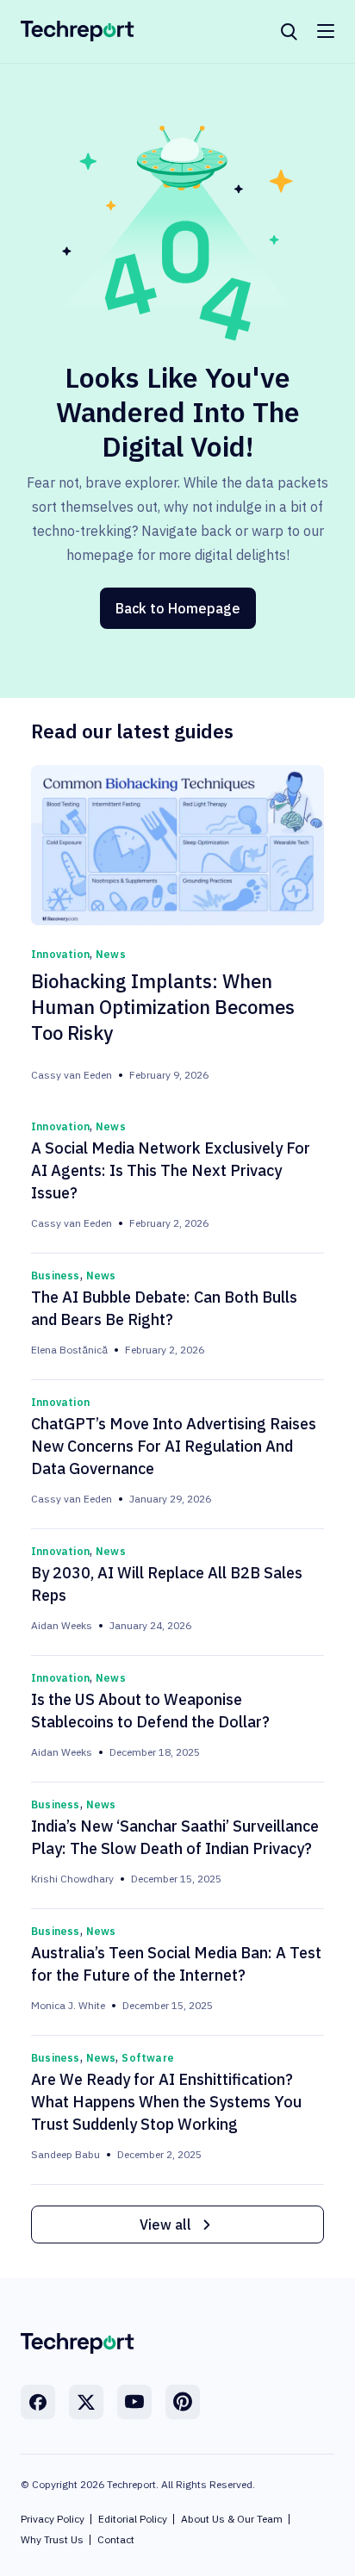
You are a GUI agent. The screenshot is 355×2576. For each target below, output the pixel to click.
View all (165, 2224)
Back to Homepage (177, 608)
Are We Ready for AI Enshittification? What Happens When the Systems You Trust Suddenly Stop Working (166, 2101)
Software (147, 2057)
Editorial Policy (132, 2519)
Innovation (60, 954)
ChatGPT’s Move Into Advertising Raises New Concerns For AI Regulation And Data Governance (173, 1446)
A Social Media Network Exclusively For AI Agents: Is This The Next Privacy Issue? (170, 1170)
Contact (115, 2540)
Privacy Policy (52, 2519)
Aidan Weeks (61, 1625)
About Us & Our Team (232, 2519)
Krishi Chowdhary (72, 1878)
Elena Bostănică (69, 1349)
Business (55, 1275)
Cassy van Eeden (71, 1074)
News (111, 954)
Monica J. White (68, 2005)
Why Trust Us (52, 2540)
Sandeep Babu (65, 2154)
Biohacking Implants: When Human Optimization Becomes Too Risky (163, 1006)
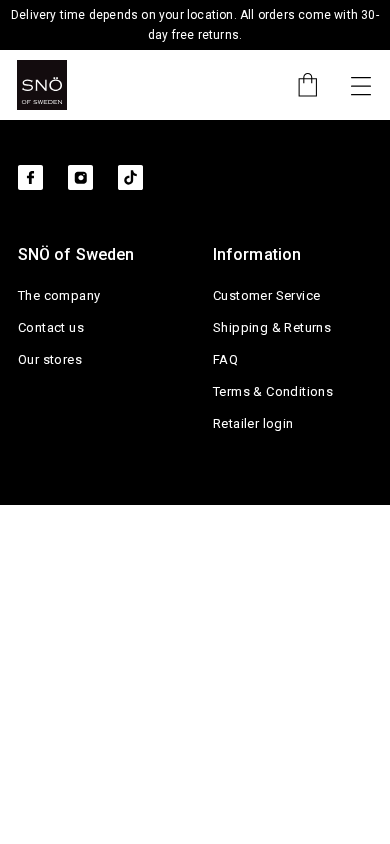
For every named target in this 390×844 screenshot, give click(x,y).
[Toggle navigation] (361, 85)
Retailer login (253, 423)
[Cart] (298, 85)
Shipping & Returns (272, 327)
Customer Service (266, 295)
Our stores (50, 359)
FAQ (225, 359)
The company (59, 295)
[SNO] (42, 85)
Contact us (51, 327)
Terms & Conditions (273, 391)
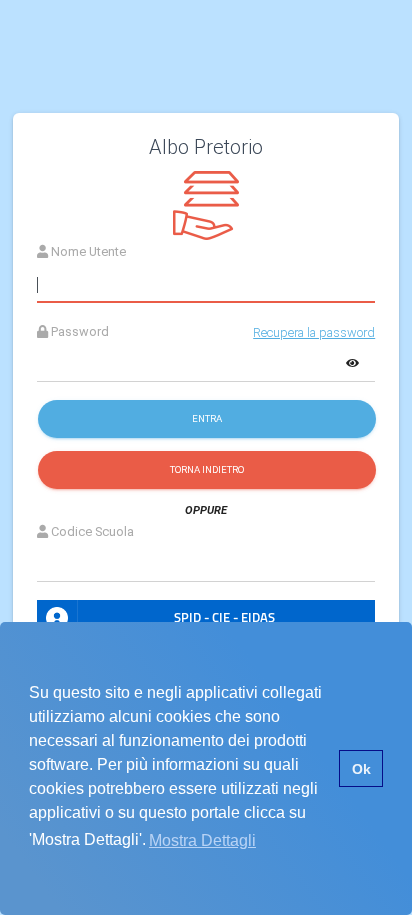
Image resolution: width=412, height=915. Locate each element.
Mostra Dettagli (202, 840)
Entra (207, 418)
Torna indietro (207, 469)
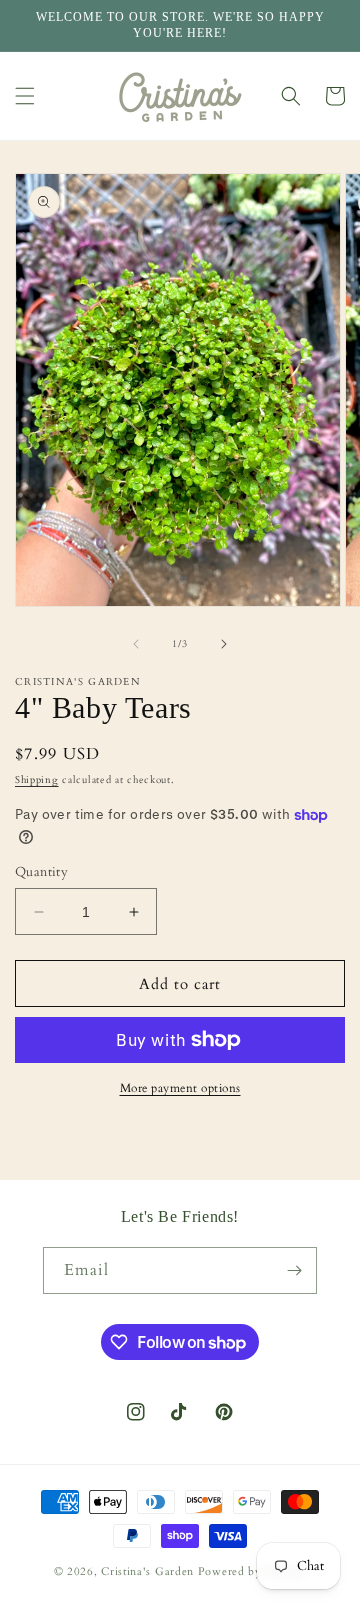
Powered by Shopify (252, 1571)
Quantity (41, 872)
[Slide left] (136, 644)
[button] (25, 96)
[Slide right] (224, 644)
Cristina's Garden (147, 1571)
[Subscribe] (294, 1270)
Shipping (37, 780)
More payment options (180, 1088)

*TASK BRIEF*
Give again, word for word, every line from the top of the data through the line with "ChatGPT’s Move Into", both ends included, and exclude the pictures.

*EXERCISE SOLUTION*
You are a GUI agent. The screenshot is 355×2576. For each target below, output the pixel to click.
View all (165, 2224)
Back to Homepage (177, 608)
Are We Ready for AI Enshittification? What Happens When the Systems You Trust Suddenly Stop Working (166, 2101)
Software (147, 2057)
Editorial Policy (132, 2519)
Innovation (60, 954)
ChatGPT’s Move Into Advertising Raises New Concerns For AI Regulation And Data Governance (173, 1446)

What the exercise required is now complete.